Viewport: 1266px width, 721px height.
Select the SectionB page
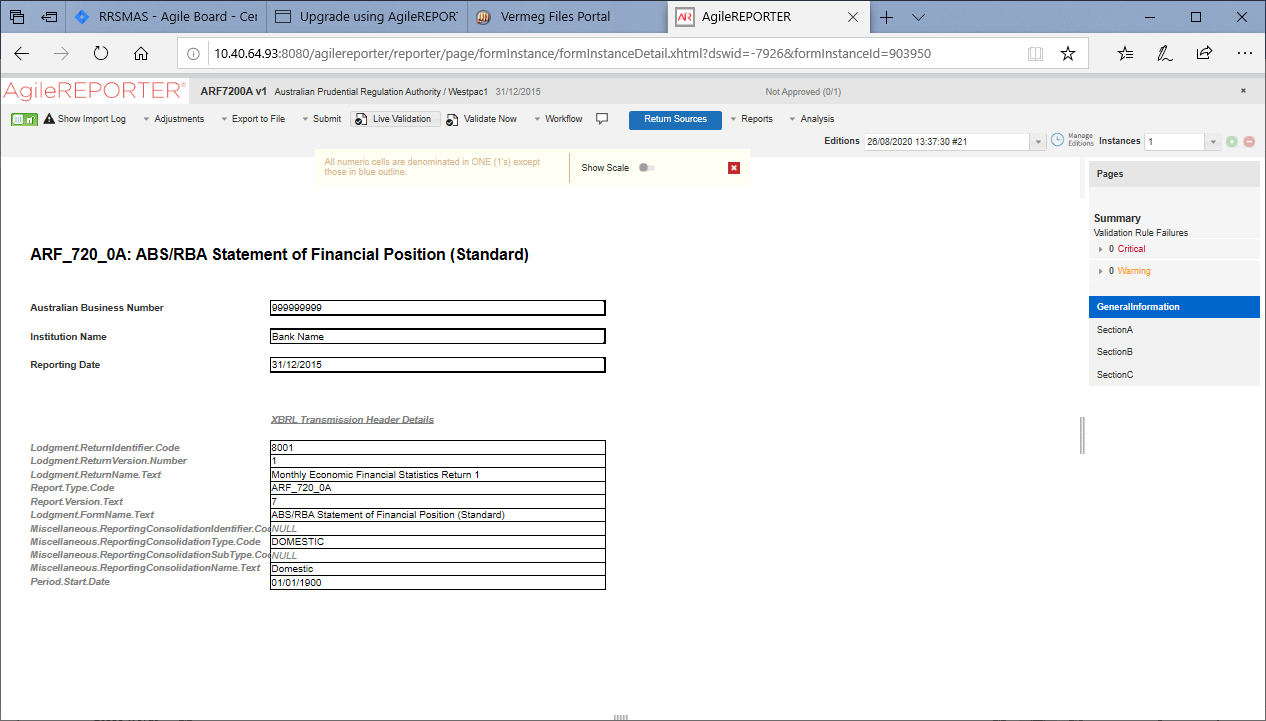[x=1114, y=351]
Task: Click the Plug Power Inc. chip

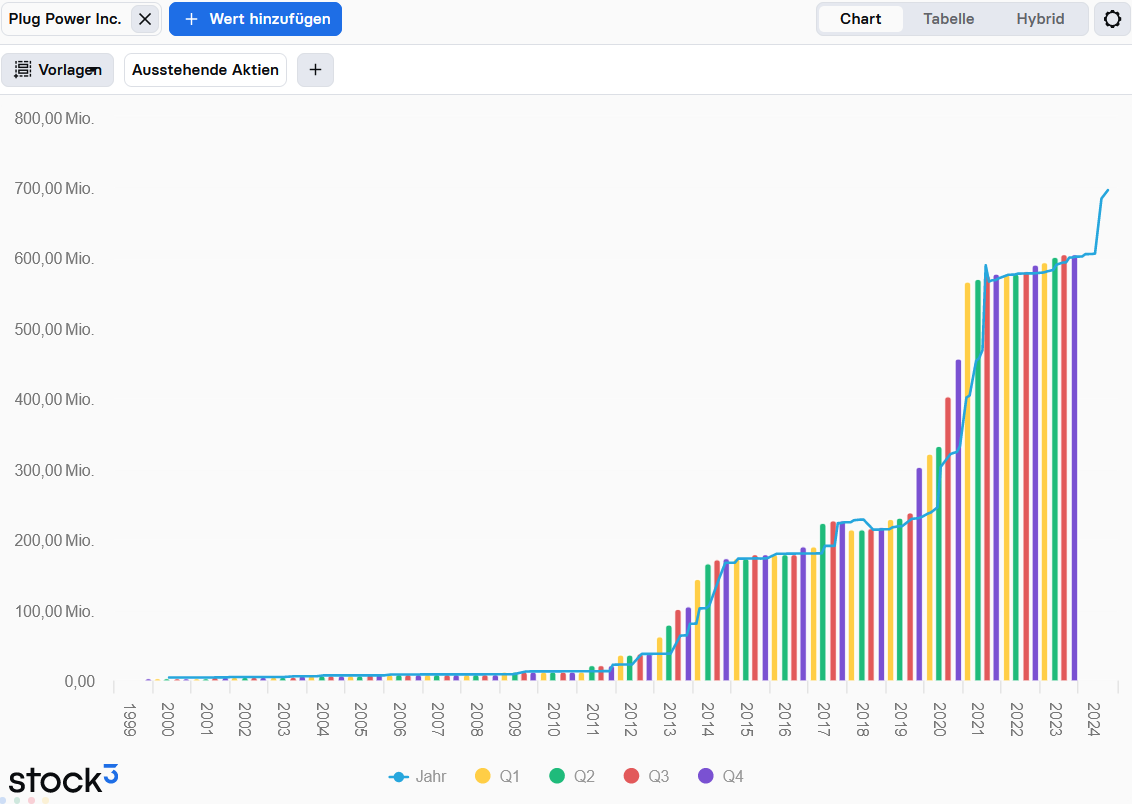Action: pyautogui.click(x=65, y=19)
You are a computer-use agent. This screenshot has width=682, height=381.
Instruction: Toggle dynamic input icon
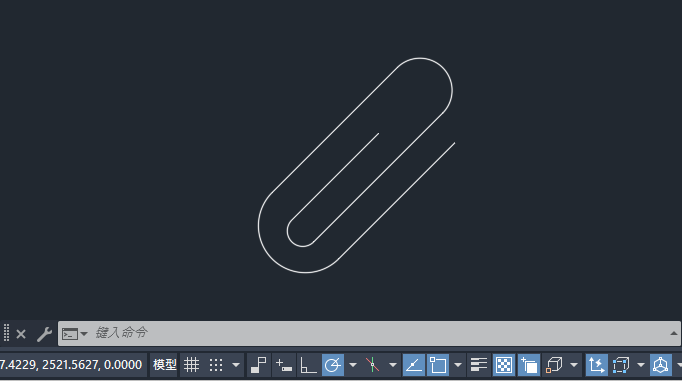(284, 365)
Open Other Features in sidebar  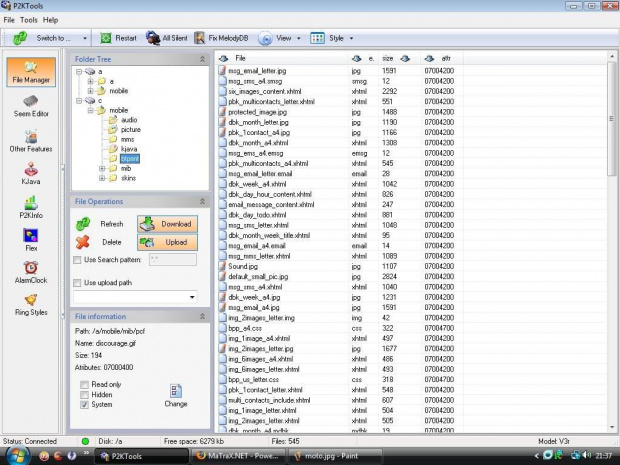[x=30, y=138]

**Stated task:**
Return each line of the records that contains the string "height", treating case as significant.

**Solution to the problem:**
Viewport: 1266px width, 721px height.
You are a computer-use agent. This screenshot has width=682, height=381.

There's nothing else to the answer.